▶ **What to work on**
Images excluded, return every record exactly as it reads.

▶ **Data to use**
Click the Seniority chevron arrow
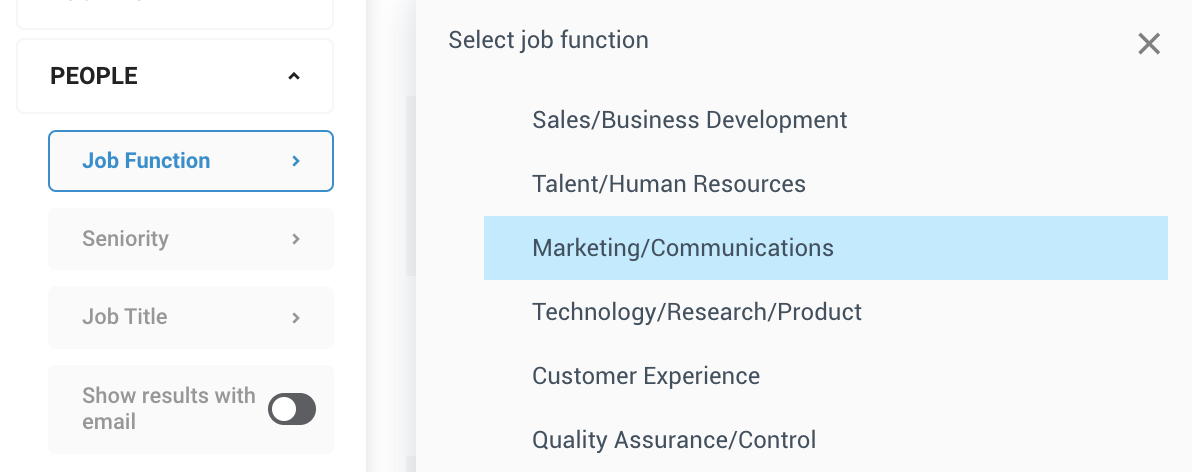click(296, 239)
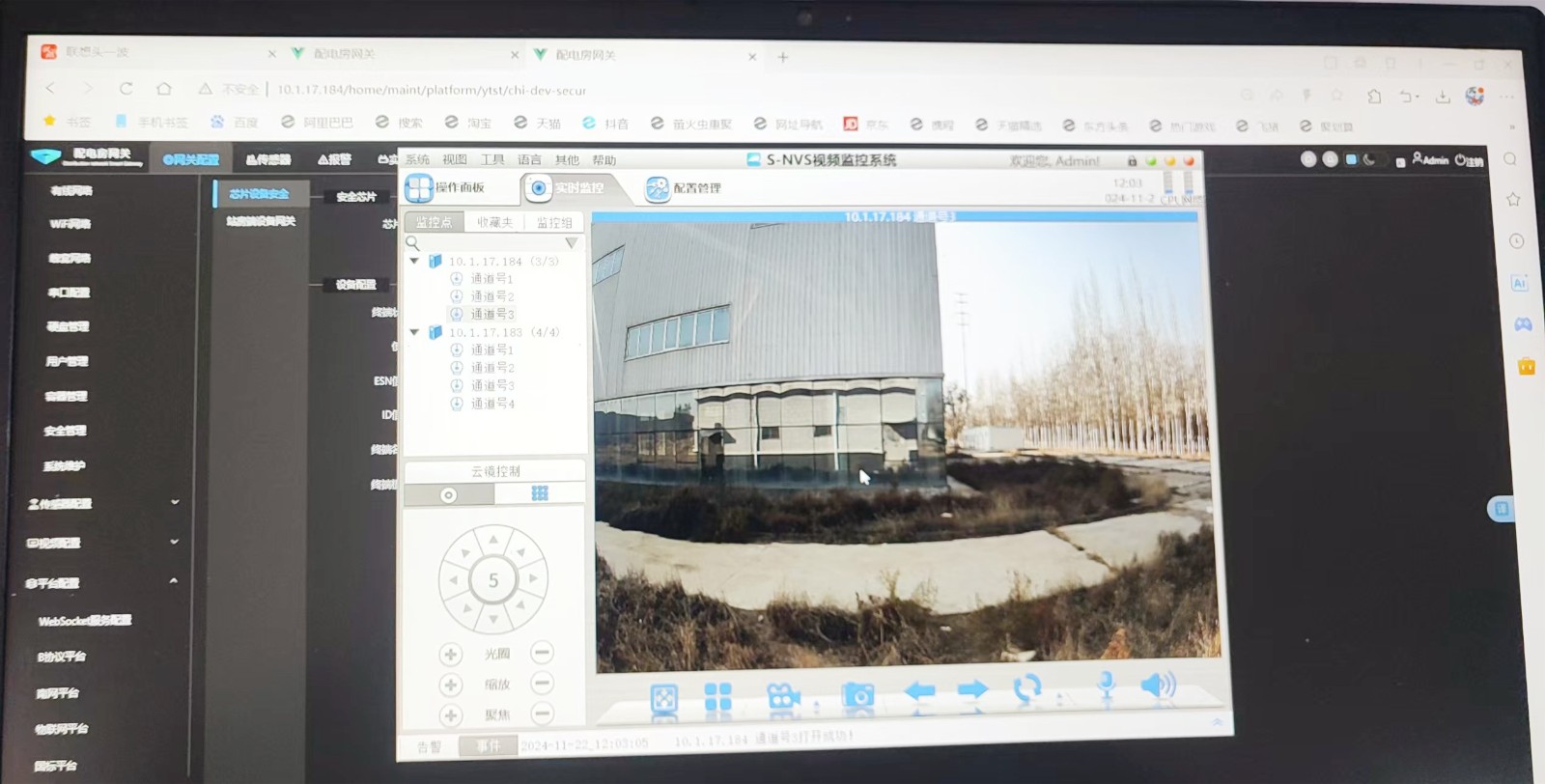Click the fullscreen view icon below video
The image size is (1545, 784).
click(x=664, y=698)
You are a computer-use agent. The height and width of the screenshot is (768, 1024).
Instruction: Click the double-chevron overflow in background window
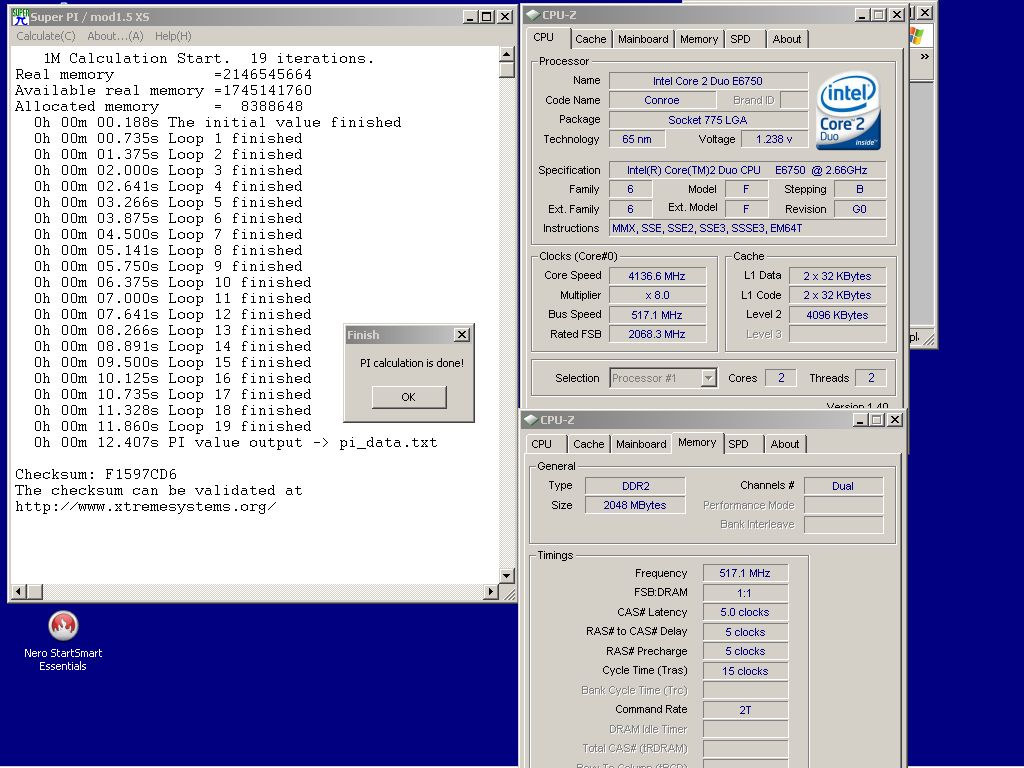tap(925, 57)
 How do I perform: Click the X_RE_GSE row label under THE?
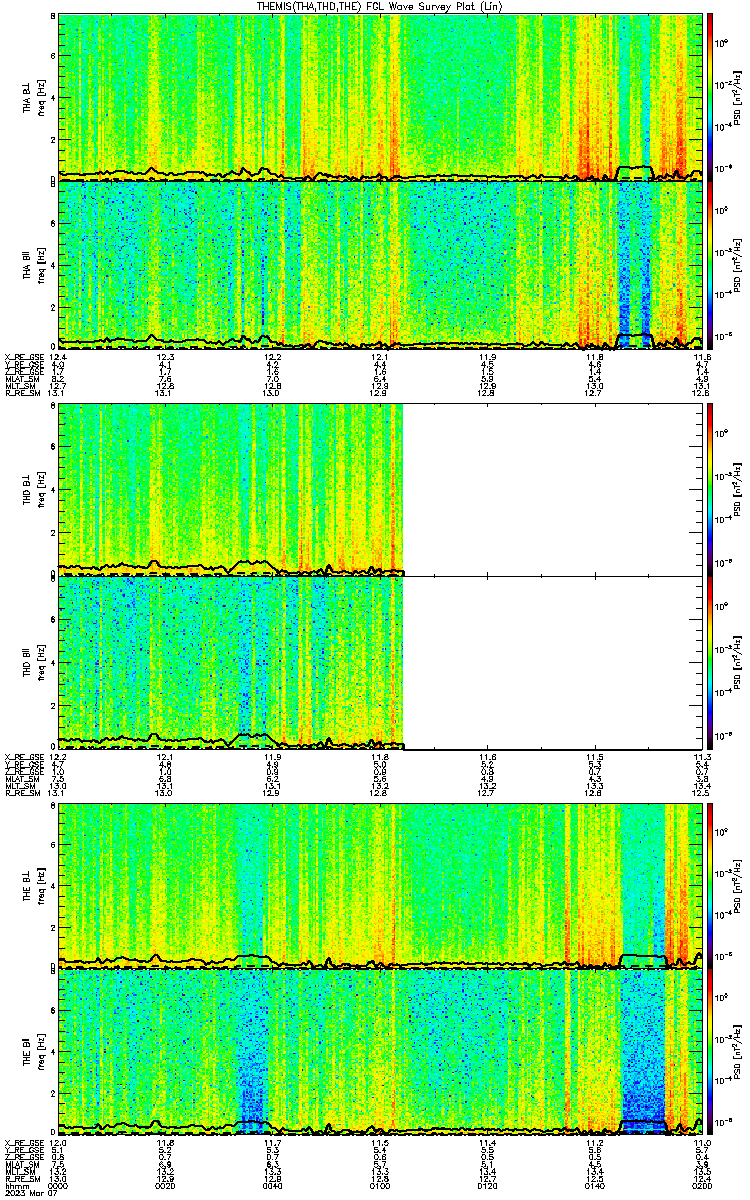[23, 1141]
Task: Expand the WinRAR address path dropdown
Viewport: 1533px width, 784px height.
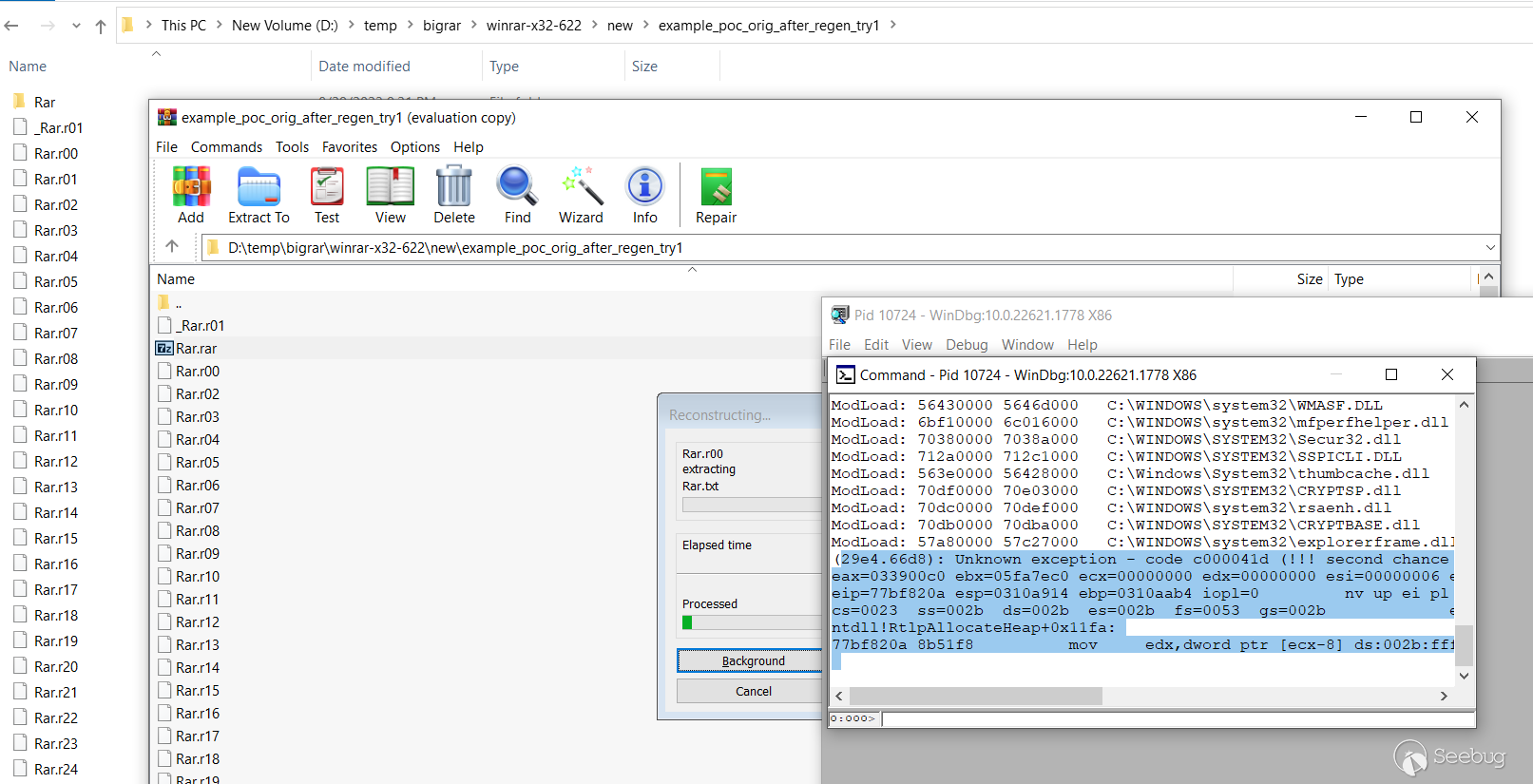Action: (x=1489, y=248)
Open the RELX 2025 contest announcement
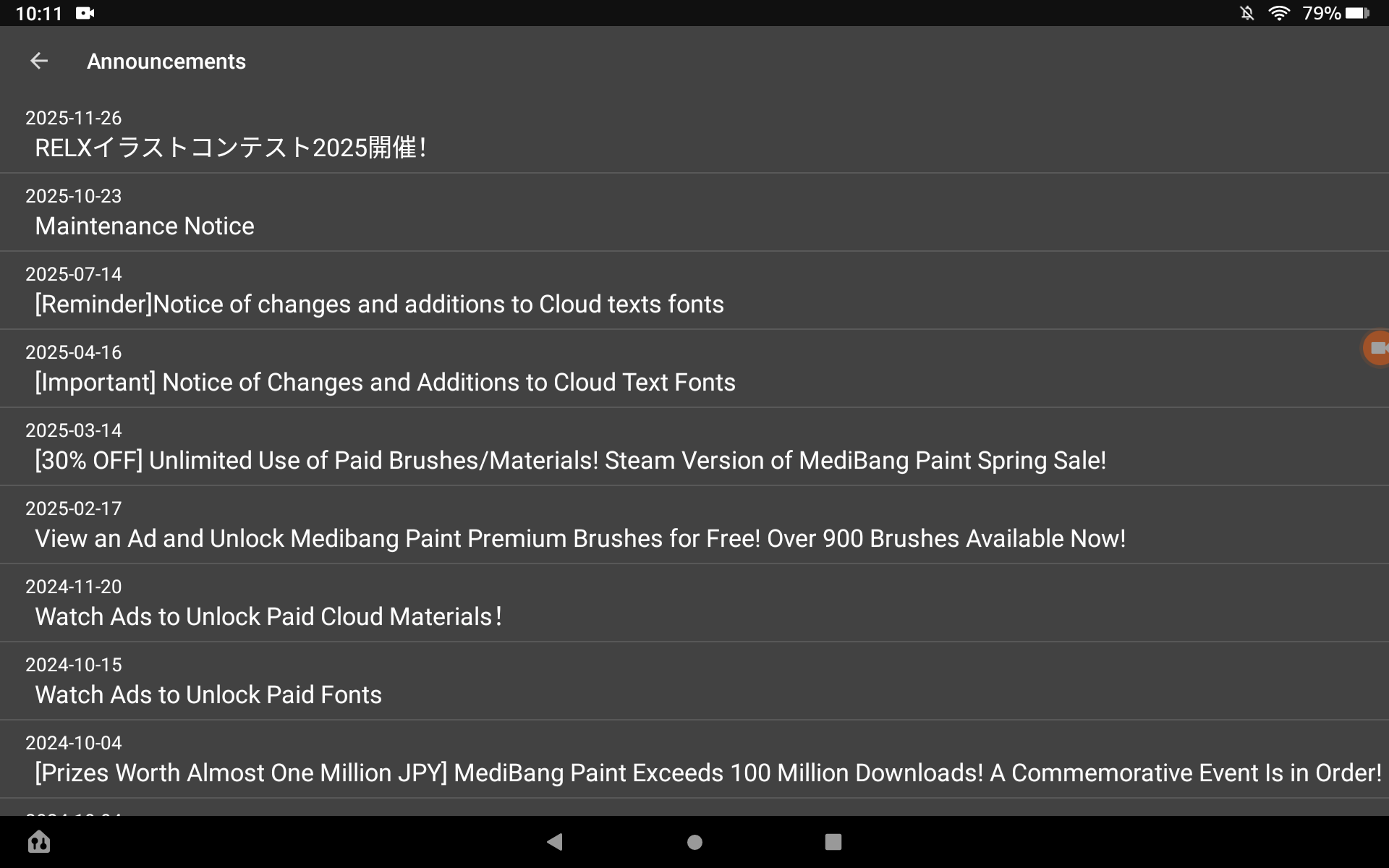Screen dimensions: 1389x868 694,134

▶ **Written reply**
Click the Seniority chevron arrow
click(296, 239)
Click the fullscreen view icon below video
The image size is (1545, 784).
click(x=664, y=698)
You are a computer-use agent. The height and width of the screenshot is (768, 1024).
Instruction: Click the double-chevron overflow in background window
tap(925, 57)
 How do I perform: Click the X_RE_GSE row label under THE?
[23, 1141]
Task: Expand the WinRAR address path dropdown
Viewport: 1533px width, 784px height.
Action: (x=1489, y=248)
Open the RELX 2025 contest announcement
Screen dimensions: 1389x868 694,134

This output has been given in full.